Homes using passive solar orient their home in a specific way to maximize the sun’s warmth in colder months and divert it in warmer months. For example, wood flooring can capture heat shining through large glass windows, radiating heat throughout the day in winter. Awnings block the sun at its highest during the summer, but glass lets natural sunlight in to brighten the space.
Glass can be as effective at insulating a building as conventional materials, especially when made with low-emissivity coatings for better thermal performance. Professionals can glaze windows three times or more, reducing the heat the home loses or gains, depending on the season. A home must capitalize on the cool air or warmth it generates from its temperature management. Otherwise, it puts excess strain on air conditioning equipment attempting to mitigate outside influences.
The same effect influences renewable energy integrations. Solar panels, small-scale wind turbines and biomass boilers have to work less to provide electricity to the home if it automatically optimizes climate control. This means low-generation days are less anxiety-inducing because the household has already reduced its energy consumption with insulated glass.
Solar panel efficiency ratings continue to rise, but it may not be enough for some parts of the world where sunlight is less accessible. Complementary design choices are necessary if a household or community wants battery energy storage as a backup during an outage or severe weather event. Whether solar glass or using glass to make homes use electricity smarter, the combo would fill external storage faster and provide peace of mind.
The combination of glass and renewable energy could benefit everything from a smart thermostat to automated blinds. Additionally, smart glass should work alongside proposed solar windows to precisely distribute heat and transmit light.
Homeowners could view the statistics about their smart glass like a thermostat, gauging its performance alongside analytics tied to renewable sensors. The information promotes energy literacy through data, which is critical for managing energy consumption in the long term.
Who doesn’t want more plants in the home? You can transform your home into a type of greenhouse by incorporating plants into the design. The plants flourish because the sunlight easily travels through the glass, but the greenery also helps the home’s renewable energy systems work better.
For example, if green energy supports home equipment like air quality monitors and advanced air conditioners, they may not have to work as hard with the plants’ help. Their air-cleaning qualities could improve internal conditions and demand fewer micro-optimizations from smart systems. Fewer system manipulations equate to less energy used to power the house.
Creations like solar windows have not become commercially viable yet. Many blueprints are still in the research stages, and models could be prohibitively expensive for families. Governments offer incentives for installing renewable tech like geothermal heat pumps and solar panels, but nothing explicitly covers prospective solar glass. One day, it could.
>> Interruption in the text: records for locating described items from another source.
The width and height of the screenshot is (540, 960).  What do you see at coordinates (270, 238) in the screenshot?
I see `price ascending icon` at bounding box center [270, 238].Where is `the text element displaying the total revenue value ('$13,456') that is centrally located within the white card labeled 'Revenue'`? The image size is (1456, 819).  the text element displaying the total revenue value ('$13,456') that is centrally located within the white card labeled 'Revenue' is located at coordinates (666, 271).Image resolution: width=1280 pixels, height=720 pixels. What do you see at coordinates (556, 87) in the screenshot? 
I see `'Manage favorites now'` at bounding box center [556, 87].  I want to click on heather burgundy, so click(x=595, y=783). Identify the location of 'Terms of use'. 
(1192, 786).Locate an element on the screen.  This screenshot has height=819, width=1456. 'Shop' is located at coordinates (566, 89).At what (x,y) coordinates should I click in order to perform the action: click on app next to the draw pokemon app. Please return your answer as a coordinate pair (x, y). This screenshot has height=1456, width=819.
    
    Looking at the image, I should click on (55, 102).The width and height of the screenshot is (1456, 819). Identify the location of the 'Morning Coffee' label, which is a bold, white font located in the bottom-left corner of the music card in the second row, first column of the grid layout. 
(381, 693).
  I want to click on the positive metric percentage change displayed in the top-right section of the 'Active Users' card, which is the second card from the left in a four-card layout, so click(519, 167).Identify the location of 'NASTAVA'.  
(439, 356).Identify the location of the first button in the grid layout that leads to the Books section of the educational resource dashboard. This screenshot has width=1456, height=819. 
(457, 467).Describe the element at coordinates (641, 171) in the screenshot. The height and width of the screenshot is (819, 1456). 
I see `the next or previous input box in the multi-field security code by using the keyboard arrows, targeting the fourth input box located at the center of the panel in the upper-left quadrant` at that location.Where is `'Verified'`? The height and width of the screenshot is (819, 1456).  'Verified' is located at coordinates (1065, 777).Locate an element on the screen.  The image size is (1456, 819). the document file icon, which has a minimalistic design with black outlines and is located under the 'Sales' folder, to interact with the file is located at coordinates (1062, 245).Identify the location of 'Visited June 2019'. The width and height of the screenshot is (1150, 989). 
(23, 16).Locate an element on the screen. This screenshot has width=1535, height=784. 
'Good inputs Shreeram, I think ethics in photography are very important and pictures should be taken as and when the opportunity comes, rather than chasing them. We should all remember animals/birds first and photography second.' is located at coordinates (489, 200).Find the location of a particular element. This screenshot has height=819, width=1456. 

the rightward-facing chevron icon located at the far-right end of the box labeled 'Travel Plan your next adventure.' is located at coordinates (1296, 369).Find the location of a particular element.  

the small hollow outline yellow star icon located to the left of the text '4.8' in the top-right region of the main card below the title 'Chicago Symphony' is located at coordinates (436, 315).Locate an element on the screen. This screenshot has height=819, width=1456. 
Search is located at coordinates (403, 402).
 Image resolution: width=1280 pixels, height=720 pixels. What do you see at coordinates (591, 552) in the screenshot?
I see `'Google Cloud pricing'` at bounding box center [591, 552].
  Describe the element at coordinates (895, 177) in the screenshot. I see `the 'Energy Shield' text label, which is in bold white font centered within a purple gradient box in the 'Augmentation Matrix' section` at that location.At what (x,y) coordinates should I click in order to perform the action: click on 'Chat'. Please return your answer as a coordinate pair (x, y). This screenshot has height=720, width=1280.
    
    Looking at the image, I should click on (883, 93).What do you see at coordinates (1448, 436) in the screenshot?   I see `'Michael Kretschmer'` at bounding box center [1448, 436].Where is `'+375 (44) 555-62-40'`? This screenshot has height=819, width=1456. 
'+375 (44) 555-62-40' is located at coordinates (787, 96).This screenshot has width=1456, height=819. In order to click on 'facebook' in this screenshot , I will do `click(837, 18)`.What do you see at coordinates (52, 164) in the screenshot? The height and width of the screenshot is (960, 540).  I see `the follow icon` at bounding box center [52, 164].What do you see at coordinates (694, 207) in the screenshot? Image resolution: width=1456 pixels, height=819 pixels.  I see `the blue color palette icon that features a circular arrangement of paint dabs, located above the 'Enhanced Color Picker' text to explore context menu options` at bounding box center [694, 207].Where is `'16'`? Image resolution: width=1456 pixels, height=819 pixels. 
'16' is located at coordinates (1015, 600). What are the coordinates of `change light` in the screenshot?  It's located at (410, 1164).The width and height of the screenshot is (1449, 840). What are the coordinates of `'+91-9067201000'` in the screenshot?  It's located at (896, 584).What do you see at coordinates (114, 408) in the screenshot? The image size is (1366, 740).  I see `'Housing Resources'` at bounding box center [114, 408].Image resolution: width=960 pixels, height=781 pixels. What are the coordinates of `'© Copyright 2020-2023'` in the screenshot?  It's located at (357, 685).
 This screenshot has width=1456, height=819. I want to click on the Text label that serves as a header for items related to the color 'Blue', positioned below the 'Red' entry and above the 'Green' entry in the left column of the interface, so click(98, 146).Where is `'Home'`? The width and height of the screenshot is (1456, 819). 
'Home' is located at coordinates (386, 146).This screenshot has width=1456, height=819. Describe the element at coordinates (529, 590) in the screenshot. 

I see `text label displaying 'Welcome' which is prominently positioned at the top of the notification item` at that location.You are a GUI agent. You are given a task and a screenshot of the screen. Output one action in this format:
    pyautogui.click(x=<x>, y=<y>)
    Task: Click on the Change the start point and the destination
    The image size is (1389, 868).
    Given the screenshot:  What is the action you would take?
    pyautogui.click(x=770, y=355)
Once researchers propel glass into the market as a sustainable, renewable aid, then manufacturers can collaborate on ways to make it economical — perhaps with the help of government funding in the same manner as other green energy tech.
Cost regulation is critical because of how much ethical construction methods already cost companies more than conventional methods. The combination of glass and renewable energy could help shift the construction industry’s mindset. Green practices are becoming more popular already, even though builds cost between $10-$30 more per square meter. These ideas will expand the scope of how many home types can be sustainable.
It will also make the construction sector work harder to expand material recycling infrastructure. If glass supports renewable energy generators so well, then the sector will need to obtain more ethically. Glass shortages are already causing some fear within the industry, so salvaging, recycling and repurposing existing glass for new uses is crucial for promoting sustainable housing by alleviating supply concerns.
While a glass home counters the standards designers have cultivated for decades, it could be the best way to support renewable energy on the property. Once private and public collaborators fund and publicize the benefits of glass and renewables, it could become as much of a housing trend as the tiny home or modular construction movements when advocating for sustainability.